British roads are coated in something called Asphalt (or Tarmac...Which you will probably have some spare of and can do a lovely job on my drive, If you happen to be a member of the Irish Travelling community) which has a melting point of about 120 deg C... The temperature yesterday was about 26 deg C. - So, how does that happen?  Well, a lot of asphalt isn't exactly 'new' It gets re-used, melted down, mixed with thinning agents and re-laid.  If you do this on the cheap, it can lead to it taking on the consistency of toffee - Highways Agency doing things on the cheap? Surely some mistake!

Phew! what a Scorcher!

Then Summer rolls into Autumn, and Mother Nature covers the English countryside with a beautiful golden cloak of leaves.  Or, as the rail companies call them, thin sheets of uncontrollable, train-stopping organic matter that bring the country to its knees!  OK, I admit that modern commuter trains have fairly piddly engines, about 800 Bhp or so, but you'd think that there'd be a mechanism for handling the track being a bit slippy, like a brush in front of each set of wheels, or one of those 'cowcatchers' that you see on front of trains in Cowboy films, or an unemployed person strapped to the front with a couple of cheap wallpaper scrapers and a determined expression.

But all these things happen every year, If I can write about them and I'm effectively a know-nothing chancer who lives to make people smile, why can't clever people think about them and solve them before they happen?

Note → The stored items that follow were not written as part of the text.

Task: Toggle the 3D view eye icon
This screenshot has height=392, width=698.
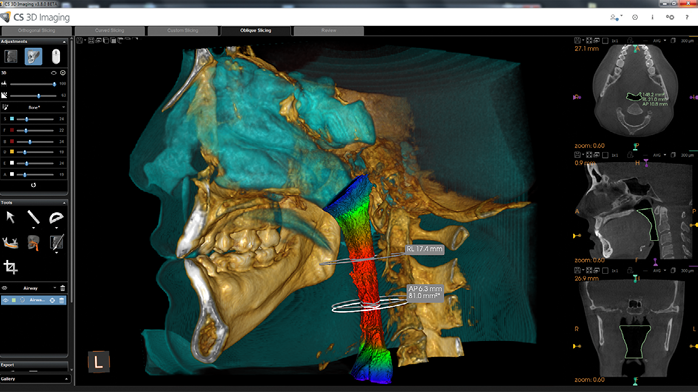Action: click(x=54, y=73)
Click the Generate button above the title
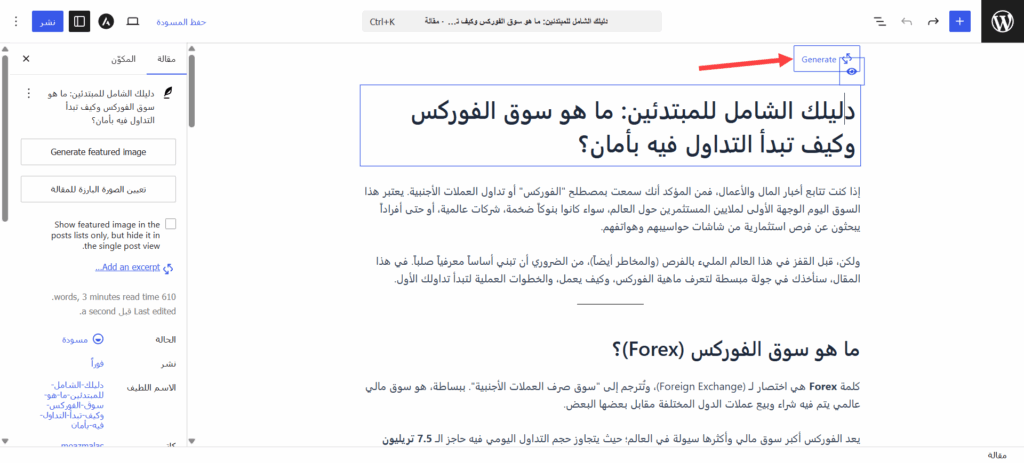1024x463 pixels. tap(818, 60)
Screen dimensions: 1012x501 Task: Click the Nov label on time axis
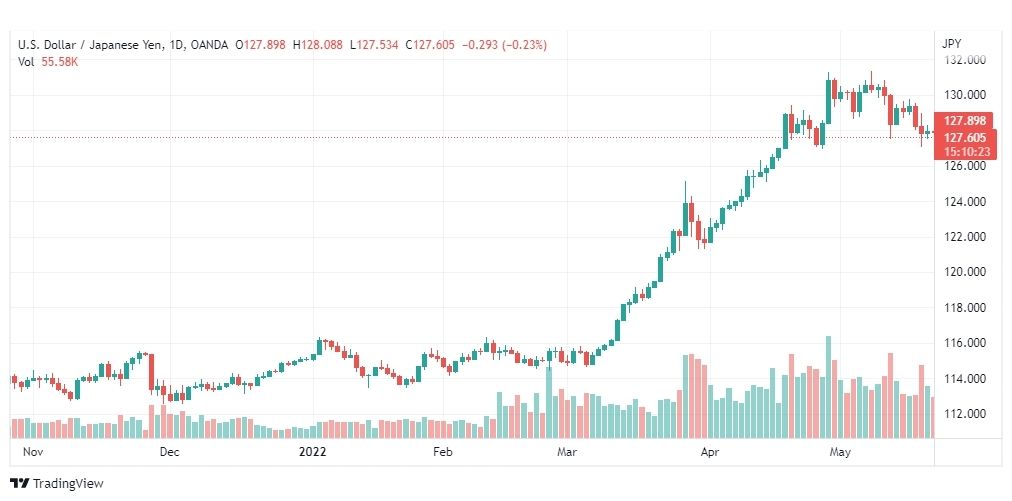[x=32, y=452]
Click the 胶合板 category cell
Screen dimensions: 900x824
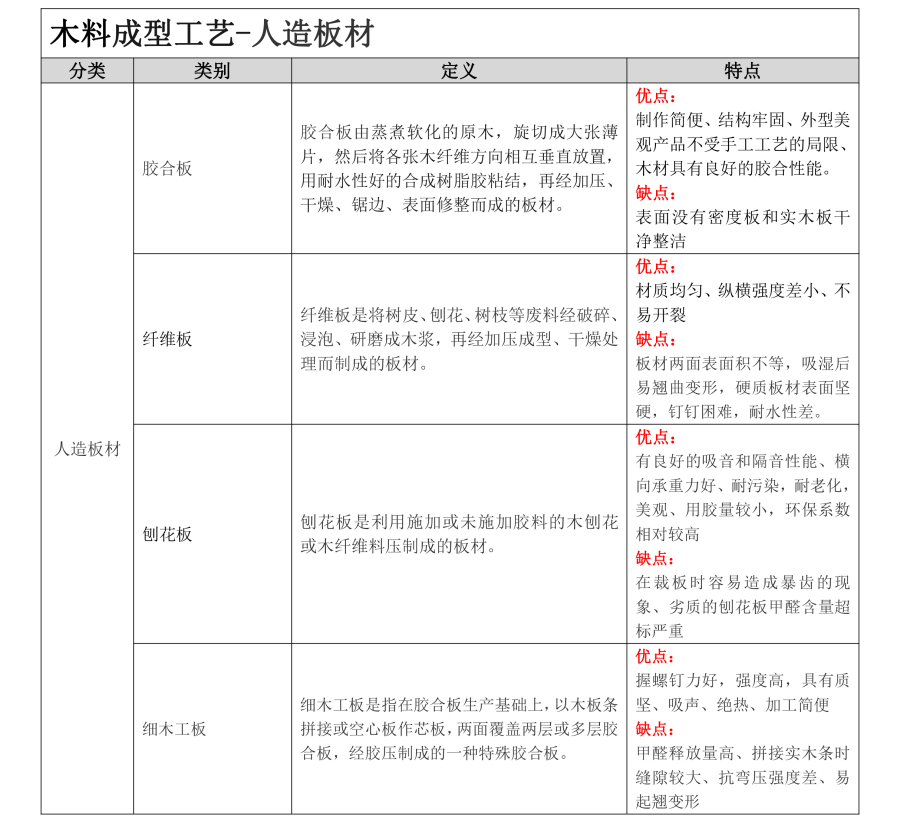coord(168,168)
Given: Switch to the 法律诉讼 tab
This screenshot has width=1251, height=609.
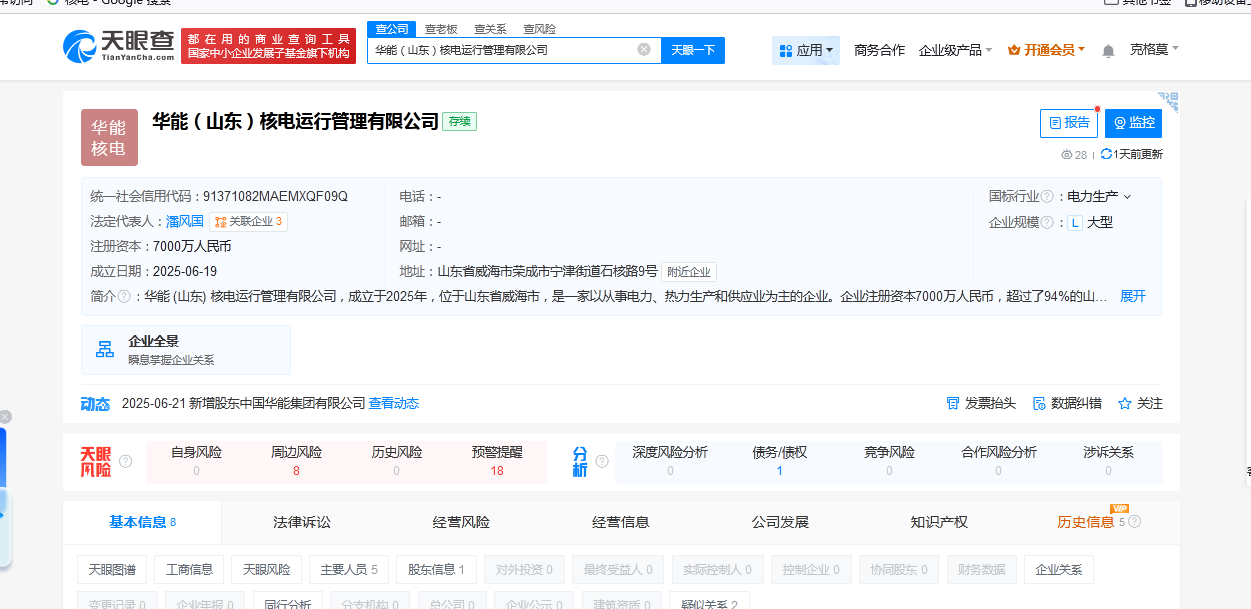Looking at the screenshot, I should point(301,522).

This country was called Great Britain for a reason you know, (Actually, they say that it was to distinguish it from Brittany in France... Brittany in this case meaning 'a bit like Britain' - like Irony means 'a bit like iron') And we should go back to those times and resurrect Baden-Powell, he'd have us sorted out in minutes.

For as the great Man said himself, 'To get a hold on boys you must be their friend.'

Actually no, that doesn't really... erm... Oh Bugger-it!